金正恩「武装ヤクザ部隊」の女性隊員はエリート志向 (2/2ページ)
ちなみに女性隊員の比率は全体の10%ほどで、ほとんどが地元ではなく平壌出身だというが、それには理由がある。
地元出身の隊員だと、抗議活動に参加している親兄弟や友達を鎮圧するのに躊躇いが出るからだ。沖縄の米軍ヘリパッド建設現場で、抗議活動に参加していた芥川賞作家の目取真俊氏に対して、「土人」と暴言を吐いた機動隊員が、沖縄県警ではなく大阪府警所属だったのも同じ理由からだ。つまり、世界中どこでも抗議活動の鎮圧に他郷の人員を使うのは「基本中の基本」なのだ。

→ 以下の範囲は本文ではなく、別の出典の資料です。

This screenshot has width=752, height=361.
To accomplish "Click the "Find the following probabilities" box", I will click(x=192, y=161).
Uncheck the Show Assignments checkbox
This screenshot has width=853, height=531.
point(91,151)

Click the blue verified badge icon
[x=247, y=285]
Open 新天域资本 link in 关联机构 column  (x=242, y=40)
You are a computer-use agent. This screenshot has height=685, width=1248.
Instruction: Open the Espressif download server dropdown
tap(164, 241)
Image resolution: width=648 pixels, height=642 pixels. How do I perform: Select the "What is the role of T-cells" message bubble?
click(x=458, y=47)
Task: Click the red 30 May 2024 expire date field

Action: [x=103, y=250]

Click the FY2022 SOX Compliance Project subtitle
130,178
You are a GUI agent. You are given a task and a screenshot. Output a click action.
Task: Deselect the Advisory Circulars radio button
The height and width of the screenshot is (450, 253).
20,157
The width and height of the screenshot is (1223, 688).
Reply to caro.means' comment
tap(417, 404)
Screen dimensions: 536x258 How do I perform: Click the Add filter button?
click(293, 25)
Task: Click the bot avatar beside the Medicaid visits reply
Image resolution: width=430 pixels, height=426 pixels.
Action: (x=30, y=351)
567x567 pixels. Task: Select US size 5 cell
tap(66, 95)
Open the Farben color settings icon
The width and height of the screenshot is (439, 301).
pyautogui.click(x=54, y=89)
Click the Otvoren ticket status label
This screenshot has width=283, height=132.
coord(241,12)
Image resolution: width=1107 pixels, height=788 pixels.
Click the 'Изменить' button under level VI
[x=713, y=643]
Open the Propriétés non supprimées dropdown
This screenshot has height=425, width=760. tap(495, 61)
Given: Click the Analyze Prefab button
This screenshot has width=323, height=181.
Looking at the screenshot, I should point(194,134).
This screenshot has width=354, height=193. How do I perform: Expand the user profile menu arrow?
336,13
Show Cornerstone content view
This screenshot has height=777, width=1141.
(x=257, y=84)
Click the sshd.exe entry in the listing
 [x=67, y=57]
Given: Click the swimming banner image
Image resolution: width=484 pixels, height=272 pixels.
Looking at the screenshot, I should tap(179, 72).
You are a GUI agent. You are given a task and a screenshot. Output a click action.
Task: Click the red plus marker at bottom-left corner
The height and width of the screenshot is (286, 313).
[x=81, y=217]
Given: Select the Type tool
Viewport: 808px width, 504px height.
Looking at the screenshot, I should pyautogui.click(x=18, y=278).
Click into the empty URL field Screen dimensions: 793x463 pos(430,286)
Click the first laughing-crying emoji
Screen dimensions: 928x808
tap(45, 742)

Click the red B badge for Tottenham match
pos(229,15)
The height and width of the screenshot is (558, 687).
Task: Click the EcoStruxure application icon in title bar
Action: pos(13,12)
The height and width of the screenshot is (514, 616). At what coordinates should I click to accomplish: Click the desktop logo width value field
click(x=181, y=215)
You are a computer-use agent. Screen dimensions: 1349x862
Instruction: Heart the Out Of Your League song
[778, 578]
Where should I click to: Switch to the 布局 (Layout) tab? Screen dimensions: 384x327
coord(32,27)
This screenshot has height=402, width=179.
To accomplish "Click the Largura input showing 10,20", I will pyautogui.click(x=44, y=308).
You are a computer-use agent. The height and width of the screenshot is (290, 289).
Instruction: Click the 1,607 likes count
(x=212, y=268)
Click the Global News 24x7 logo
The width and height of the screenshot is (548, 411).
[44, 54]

仮に大規模な暴動が起き、この機動打撃隊が出動する事態となったらどうなるのだろうか。極めて大規模で組織的な暴動でない限り、残念ながら鎮圧されるだろう。そして、鎮圧過程で拘束された住民らには「この世の地獄」と称される拘禁施設が待っている。
ちなみに、この機動打撃隊は、除隊後に各道の人民保安局政治大学に入れる特権が与えられるエリートコースだ。そのため、少なくとも300万北朝鮮ウォン(約3万6000円)のワイロを支払わなければ入れないという、狭き門でもある。
金正恩体制は、こうした「アメ」と「ムチ」をもって、人々を支配しているのだ。